These, and a score of other articles published over the past three months, share several common features. First, not one of them has questioned the legal or moral right of the US to invade Iraq. Second, none of the writers feels it necessary for the US and its allies to obtain the UN Security Council's sanction for such an invasion. Third, none of them asks the Bush administration to furnish compelling reasons for invading Iraq, with or without UN sanction. Fourth, all of them, tacitly or explicitly, want the US to rule Iraq for as long as is needed to install a democratic regime that is friendly to the West and will behave as the West wants it to. Fifth, not one has questioned the US' moral right, let alone its capacity, to impose a government of its choice upon the Iraqi people. Last, absent in all this writing is even a token bow towards what the Iraqi people might want. It is simply assumed they want to be rid of Saddam and will welcome the Americans as saviours, especially if they come bearing gifts like the lifting of sanctions on Iraq's sale of oil and trade with other nations.
Taken together, these presumptions, even more than the proposed American action, show that if better sense does not prevail we will all soon find ourselves living in a tyrannical world order such as humanity has never known. It will be a world order in which no law shall prevail except the will of the mightiest nation on earth.

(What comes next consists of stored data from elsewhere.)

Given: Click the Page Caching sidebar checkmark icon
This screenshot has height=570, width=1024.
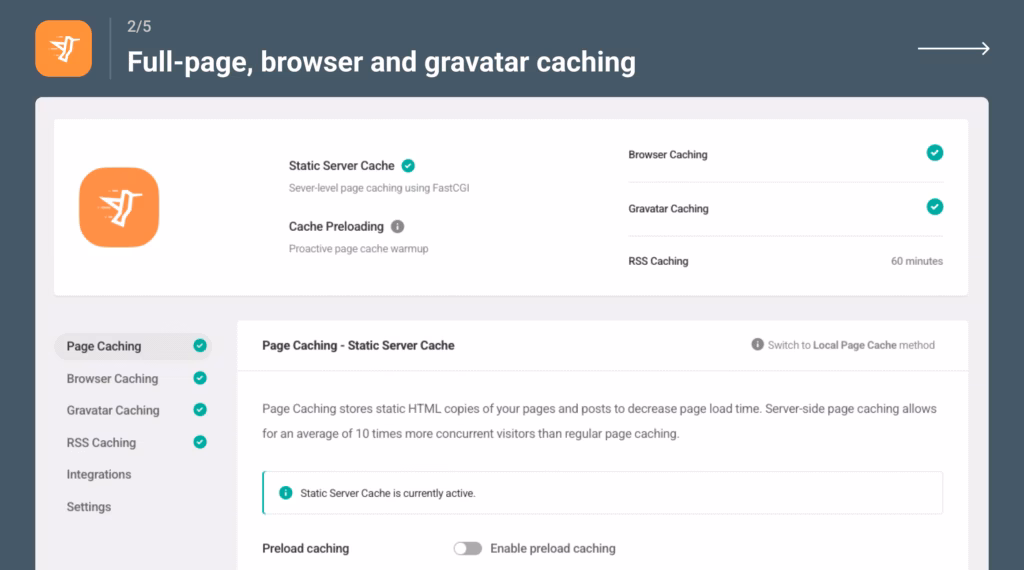Looking at the screenshot, I should (x=200, y=346).
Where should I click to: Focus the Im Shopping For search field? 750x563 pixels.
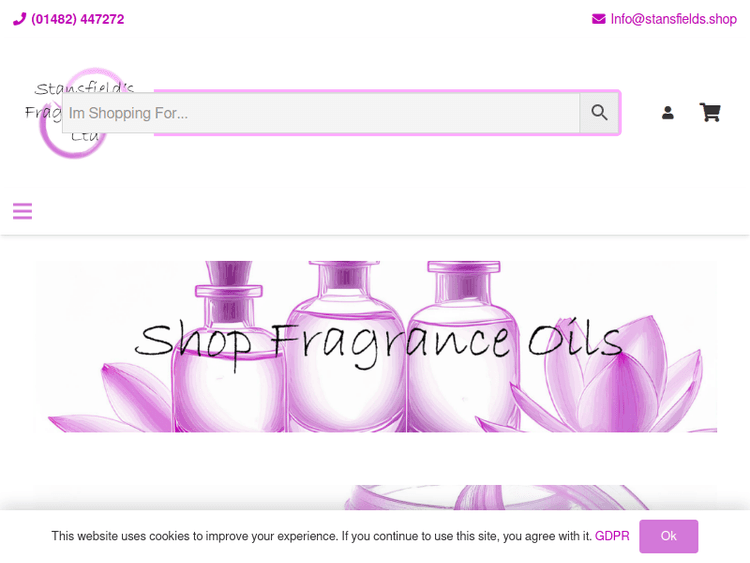coord(321,113)

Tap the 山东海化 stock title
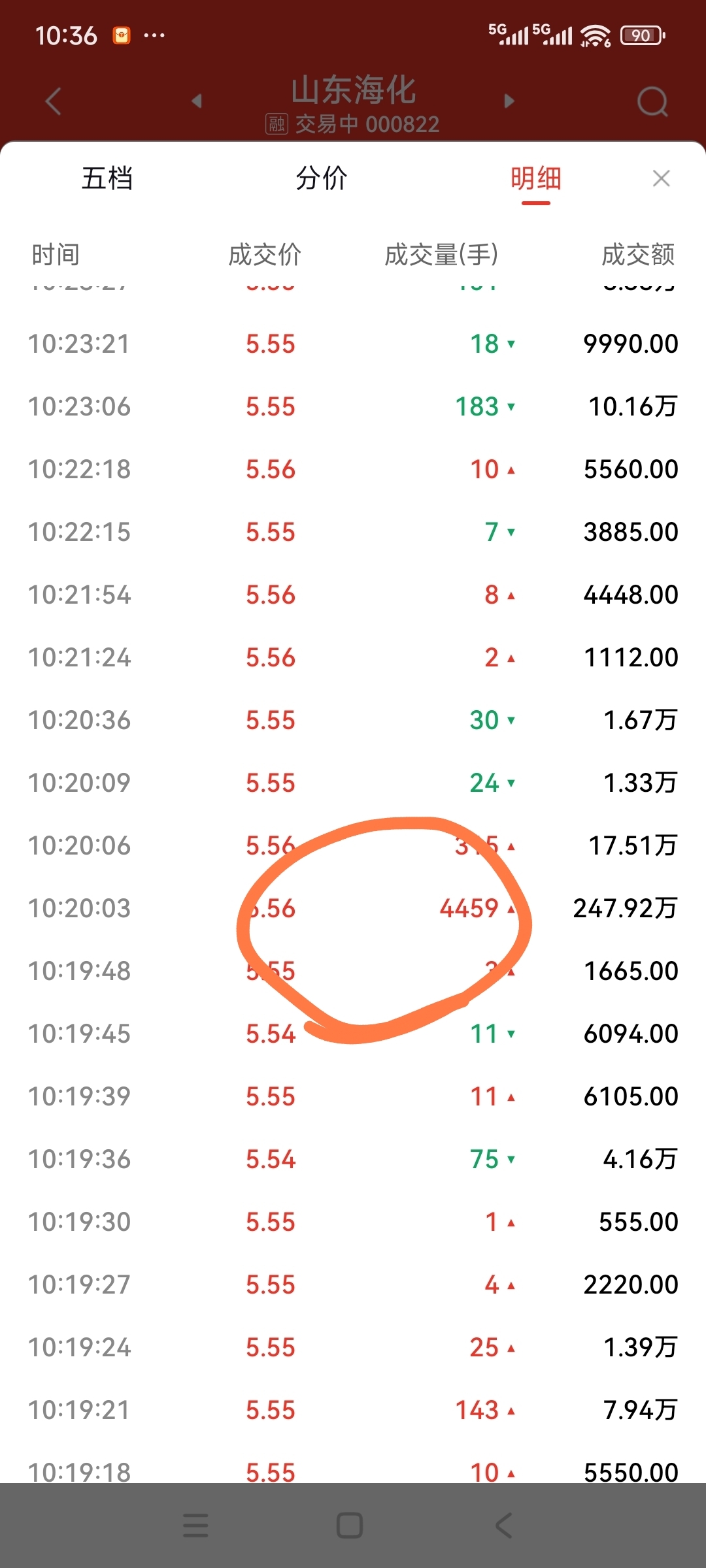(354, 90)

What is even more disquieting is the overwhelming support that the building of this new world order project enjoys in the American intelligentsia. Its manifest injustice and cruelty has evoked not a single dissenting voice from the champions of democracy within the US.

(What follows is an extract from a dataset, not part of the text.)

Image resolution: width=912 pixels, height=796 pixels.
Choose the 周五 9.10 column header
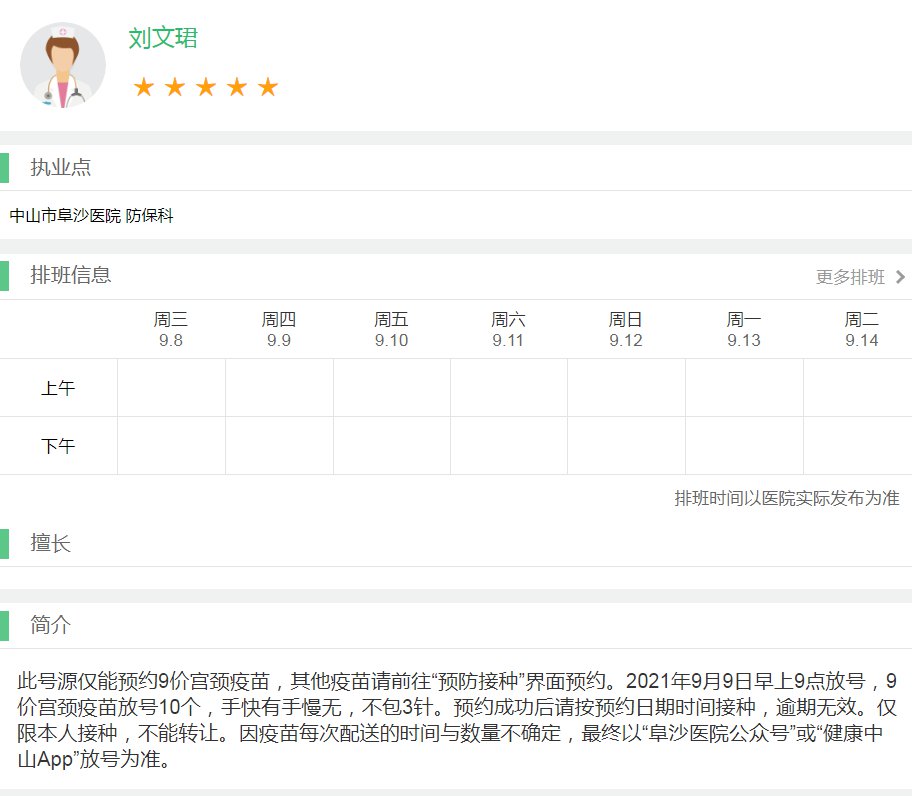[x=391, y=329]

The Bush administration has not cast aside all pretence of abiding by international norms. According to it, Iraq's invasion is justified as Iraq violated its treaty obligations when it threw out UNSCOM, the UN body created to supervise the destruction of its capacity to build weapons of mass destruction (WMD) in December 1998, and devoted itself once more to the development of weapons of mass destruction. But by November 1998, when a diligent search in Saddam's palaces for materials that went into the building of WMD turned up nothing, only the US and the ever-faithful UK were still insisting that Iraq had not fulfilled its treaty obligations.Iraq, moreover, threw UNSCOM out only after warning the world it would do this if it was bombed by the US and UK. This the two duly did in December that year.

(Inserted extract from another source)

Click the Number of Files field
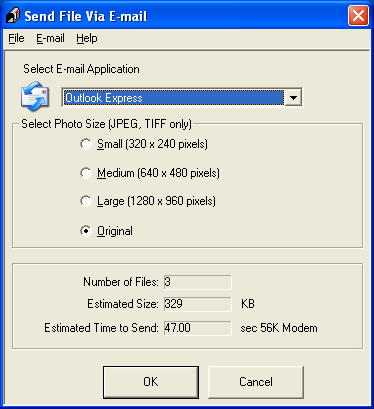Screen dimensions: 374x409 point(198,282)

As for Iraq rebuilding its WMD capacity, Scott Ritter, a former member of UNSCOM and the CIA, told BBC on July 17 that this is simply not possible. Ritter reiterated that by the time he left UNSCOM in 1998, all of Iraq's WMD capability had been destroyed. It was simply inconceivable that Iraq had been able to acquire the equipment needed to rebuild it under the eyes of a watchful world after that. As for the materials that went into biological weapons, he pointed out that these had a shelf life of three years. Even if some had remained unaccounted for in 1998, as the US had then claimed, it was no longer usable.
One is therefore forced to conclude that the Bush administration's accusations are nothing but a fig leaf for an ambitious exercise of brute power whose real goal is the destruction of any nationalist leader or country that has challenged American supremacy, or is likely to do so in coming decades. That this is indeed so is revealed by the plans Bush has mooted for peace in West Asia. The Palestinians can have their state if they first get rid of Yasser Arafat and elect a new leader and government willing to kowtow to Israeli demands. Four years ago, the target of American ire was Slobodan Milosevic. Two years hence, it could be Kim Jong Il of North Korea. Another two years later, it could be Iran. Five or 10 years down the line, it could conceivably be China.
Missing from this grand design is even token consideration for what the people of these countries may want. What if the Iraqi people rally to Saddam Hussein? What if the Palestinians re-elect Arafat, as they seem certain to do? The obvious answer is that they must continue to suffer till they see the error of their ways. Such imperial contempt for lesser peoples has not been known since the days of the German master race.